Records to process:
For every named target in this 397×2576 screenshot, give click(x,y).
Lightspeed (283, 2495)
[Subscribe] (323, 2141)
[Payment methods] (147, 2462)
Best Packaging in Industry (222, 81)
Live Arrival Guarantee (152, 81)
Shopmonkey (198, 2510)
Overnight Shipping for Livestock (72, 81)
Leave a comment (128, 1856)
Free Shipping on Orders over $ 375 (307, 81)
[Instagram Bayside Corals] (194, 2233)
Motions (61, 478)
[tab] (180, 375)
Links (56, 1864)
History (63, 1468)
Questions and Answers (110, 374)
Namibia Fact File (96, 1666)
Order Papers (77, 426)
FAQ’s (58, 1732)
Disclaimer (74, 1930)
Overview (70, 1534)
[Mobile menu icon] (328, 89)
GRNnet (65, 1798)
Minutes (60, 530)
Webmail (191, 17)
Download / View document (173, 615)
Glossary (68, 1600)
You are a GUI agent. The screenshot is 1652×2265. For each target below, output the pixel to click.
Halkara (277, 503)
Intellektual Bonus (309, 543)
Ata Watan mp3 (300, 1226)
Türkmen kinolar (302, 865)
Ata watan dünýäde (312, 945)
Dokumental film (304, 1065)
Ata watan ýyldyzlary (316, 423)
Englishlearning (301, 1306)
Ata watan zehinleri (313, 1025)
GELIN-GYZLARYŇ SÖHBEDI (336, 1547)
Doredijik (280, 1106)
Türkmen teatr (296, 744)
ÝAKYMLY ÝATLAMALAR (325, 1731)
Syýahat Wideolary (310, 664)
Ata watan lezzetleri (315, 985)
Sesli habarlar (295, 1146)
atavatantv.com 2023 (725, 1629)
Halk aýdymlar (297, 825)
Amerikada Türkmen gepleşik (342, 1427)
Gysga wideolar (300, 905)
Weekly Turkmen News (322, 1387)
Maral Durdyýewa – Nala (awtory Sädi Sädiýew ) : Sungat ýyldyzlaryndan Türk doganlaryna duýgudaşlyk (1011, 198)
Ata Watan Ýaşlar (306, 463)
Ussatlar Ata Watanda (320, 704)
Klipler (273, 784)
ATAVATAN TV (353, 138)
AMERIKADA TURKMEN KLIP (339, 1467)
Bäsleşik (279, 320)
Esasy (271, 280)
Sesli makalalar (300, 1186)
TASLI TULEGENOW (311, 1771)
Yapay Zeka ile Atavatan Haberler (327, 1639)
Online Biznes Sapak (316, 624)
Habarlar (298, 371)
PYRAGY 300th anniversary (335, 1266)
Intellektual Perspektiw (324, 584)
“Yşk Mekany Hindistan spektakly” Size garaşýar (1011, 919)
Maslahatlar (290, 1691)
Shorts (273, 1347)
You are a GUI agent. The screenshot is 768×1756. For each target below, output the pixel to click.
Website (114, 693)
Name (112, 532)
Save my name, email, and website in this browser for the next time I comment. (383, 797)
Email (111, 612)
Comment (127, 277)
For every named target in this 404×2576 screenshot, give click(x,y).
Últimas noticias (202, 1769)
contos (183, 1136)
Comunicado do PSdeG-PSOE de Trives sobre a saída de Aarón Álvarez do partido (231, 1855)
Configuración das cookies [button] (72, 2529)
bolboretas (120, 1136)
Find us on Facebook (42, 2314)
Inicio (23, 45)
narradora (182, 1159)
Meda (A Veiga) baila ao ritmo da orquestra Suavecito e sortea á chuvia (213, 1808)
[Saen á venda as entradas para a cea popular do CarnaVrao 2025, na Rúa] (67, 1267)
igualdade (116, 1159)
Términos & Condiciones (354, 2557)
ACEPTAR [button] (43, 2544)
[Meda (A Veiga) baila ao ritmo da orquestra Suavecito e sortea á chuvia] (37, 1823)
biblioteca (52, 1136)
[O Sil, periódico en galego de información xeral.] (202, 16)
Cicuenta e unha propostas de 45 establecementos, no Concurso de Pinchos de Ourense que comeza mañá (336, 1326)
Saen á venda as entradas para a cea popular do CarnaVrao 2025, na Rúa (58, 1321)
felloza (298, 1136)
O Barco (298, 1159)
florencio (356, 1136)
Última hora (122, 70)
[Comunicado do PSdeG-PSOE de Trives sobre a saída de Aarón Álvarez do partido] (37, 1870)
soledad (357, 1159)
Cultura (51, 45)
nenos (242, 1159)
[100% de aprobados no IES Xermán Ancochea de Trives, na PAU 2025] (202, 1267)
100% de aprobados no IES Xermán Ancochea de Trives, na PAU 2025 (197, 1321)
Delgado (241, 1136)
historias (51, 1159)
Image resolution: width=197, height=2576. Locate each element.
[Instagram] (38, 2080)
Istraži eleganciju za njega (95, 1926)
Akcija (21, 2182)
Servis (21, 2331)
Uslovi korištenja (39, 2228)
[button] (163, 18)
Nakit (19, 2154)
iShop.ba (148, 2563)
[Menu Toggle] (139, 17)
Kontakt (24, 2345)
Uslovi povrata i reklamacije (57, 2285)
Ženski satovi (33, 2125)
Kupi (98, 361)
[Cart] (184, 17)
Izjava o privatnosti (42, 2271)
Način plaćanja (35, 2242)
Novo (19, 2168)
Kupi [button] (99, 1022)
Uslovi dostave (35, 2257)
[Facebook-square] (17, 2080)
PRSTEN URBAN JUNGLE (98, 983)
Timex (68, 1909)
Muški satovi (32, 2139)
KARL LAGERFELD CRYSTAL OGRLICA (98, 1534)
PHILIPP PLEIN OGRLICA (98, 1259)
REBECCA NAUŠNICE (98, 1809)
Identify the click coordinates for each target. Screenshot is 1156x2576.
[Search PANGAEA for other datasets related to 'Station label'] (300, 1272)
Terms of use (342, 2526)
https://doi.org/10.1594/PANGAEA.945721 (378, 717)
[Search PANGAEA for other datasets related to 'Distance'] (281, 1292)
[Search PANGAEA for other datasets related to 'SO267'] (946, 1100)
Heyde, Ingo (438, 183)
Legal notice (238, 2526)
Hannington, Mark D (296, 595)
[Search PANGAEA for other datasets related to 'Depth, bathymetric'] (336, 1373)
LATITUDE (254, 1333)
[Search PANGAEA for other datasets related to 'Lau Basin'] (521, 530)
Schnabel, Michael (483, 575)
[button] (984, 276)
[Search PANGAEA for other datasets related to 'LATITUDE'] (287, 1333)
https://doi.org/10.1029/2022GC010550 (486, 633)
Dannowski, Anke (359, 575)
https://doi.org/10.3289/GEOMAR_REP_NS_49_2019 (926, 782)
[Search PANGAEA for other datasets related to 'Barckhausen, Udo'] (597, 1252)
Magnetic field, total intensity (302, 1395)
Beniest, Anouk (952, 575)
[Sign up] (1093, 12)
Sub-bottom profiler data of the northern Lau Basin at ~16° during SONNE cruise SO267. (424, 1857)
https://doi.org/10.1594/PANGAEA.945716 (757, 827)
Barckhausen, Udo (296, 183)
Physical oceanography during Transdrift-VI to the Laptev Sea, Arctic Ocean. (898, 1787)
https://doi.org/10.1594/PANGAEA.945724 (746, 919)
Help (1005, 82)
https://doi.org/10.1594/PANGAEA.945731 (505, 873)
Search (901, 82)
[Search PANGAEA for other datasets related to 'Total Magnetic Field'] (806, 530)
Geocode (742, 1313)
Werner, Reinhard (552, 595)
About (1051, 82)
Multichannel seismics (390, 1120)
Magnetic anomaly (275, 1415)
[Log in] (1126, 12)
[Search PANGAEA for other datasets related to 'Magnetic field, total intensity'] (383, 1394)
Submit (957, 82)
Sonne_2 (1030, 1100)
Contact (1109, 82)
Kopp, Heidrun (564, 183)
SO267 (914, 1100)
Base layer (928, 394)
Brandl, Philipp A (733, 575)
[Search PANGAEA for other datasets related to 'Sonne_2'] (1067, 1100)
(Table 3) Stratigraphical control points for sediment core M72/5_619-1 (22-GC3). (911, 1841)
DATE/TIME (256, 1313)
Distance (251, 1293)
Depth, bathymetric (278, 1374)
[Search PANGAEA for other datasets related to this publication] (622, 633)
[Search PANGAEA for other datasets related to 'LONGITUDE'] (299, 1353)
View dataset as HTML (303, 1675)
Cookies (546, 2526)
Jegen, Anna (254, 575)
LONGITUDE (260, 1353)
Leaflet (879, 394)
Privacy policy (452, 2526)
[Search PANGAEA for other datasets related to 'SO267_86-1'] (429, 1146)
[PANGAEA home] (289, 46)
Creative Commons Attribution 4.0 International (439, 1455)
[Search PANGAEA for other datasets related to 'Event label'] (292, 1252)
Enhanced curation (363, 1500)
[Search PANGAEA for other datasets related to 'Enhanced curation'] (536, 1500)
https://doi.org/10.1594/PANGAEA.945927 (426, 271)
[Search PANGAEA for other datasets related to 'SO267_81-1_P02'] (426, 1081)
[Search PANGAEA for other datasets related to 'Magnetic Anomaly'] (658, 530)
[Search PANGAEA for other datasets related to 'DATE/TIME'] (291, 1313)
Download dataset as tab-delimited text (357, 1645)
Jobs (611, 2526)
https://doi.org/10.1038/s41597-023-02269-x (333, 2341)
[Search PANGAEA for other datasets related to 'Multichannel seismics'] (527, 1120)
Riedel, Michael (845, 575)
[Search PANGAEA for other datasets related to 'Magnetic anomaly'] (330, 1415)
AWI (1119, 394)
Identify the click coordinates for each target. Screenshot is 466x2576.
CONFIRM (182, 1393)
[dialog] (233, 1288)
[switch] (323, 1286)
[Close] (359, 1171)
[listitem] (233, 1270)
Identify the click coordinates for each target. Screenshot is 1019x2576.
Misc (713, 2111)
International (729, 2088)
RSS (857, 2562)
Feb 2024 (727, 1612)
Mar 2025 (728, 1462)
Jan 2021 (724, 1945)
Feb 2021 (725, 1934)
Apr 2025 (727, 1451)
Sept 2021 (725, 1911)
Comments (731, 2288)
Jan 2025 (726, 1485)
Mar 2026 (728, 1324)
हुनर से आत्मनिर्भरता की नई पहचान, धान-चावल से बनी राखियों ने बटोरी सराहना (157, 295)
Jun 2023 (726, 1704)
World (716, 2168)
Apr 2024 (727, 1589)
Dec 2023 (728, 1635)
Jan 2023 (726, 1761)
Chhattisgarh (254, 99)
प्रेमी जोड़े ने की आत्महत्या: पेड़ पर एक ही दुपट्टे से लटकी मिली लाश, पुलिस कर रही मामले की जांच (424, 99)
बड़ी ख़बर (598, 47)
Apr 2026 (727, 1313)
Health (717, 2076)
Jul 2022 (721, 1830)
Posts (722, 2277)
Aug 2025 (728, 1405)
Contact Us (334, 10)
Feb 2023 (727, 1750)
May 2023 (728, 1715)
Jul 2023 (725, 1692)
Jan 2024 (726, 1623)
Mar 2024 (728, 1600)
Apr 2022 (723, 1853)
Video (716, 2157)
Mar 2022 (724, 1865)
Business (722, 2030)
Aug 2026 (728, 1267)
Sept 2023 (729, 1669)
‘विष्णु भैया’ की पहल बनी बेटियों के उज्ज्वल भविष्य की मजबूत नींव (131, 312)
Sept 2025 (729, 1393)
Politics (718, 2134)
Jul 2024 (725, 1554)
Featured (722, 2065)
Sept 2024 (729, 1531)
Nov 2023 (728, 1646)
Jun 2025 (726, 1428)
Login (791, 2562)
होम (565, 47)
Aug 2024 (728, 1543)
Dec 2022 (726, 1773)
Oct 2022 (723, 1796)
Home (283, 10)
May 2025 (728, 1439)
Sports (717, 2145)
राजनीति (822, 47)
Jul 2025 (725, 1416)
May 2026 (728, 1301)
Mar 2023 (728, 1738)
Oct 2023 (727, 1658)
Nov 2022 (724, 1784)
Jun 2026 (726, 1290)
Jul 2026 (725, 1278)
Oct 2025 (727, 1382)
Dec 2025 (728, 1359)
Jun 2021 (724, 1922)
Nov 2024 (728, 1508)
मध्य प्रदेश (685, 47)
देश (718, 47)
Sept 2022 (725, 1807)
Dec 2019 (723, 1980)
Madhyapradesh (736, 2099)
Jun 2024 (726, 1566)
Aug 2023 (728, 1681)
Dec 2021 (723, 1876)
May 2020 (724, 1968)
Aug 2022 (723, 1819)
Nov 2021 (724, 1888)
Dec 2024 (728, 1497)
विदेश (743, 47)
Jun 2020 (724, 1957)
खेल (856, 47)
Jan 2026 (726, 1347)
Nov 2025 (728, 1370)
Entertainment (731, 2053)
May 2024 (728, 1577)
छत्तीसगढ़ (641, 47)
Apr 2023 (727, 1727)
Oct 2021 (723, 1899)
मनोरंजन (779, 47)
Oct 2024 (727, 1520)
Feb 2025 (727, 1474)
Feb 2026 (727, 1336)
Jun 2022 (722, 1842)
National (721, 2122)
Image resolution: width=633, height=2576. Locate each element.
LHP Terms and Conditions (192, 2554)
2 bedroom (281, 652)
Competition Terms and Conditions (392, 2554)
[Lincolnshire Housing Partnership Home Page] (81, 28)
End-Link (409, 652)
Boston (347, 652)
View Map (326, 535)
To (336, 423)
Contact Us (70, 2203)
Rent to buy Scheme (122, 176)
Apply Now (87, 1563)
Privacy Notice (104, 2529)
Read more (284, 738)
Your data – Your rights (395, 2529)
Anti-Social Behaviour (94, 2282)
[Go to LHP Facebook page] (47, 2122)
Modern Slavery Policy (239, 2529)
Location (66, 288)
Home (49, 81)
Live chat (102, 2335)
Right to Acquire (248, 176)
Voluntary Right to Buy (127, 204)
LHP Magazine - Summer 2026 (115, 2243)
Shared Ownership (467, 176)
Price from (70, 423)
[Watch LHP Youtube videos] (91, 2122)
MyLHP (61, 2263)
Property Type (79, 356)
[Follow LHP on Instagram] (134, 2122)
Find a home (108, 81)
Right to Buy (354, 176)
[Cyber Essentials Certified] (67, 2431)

Exercise requirements: Once you have identified the lines above that contain "Enhanced", copy each of them.

Answer to the exercise:
Enhanced curation (363, 1500)
[Search PANGAEA for other datasets related to 'Enhanced curation'] (536, 1500)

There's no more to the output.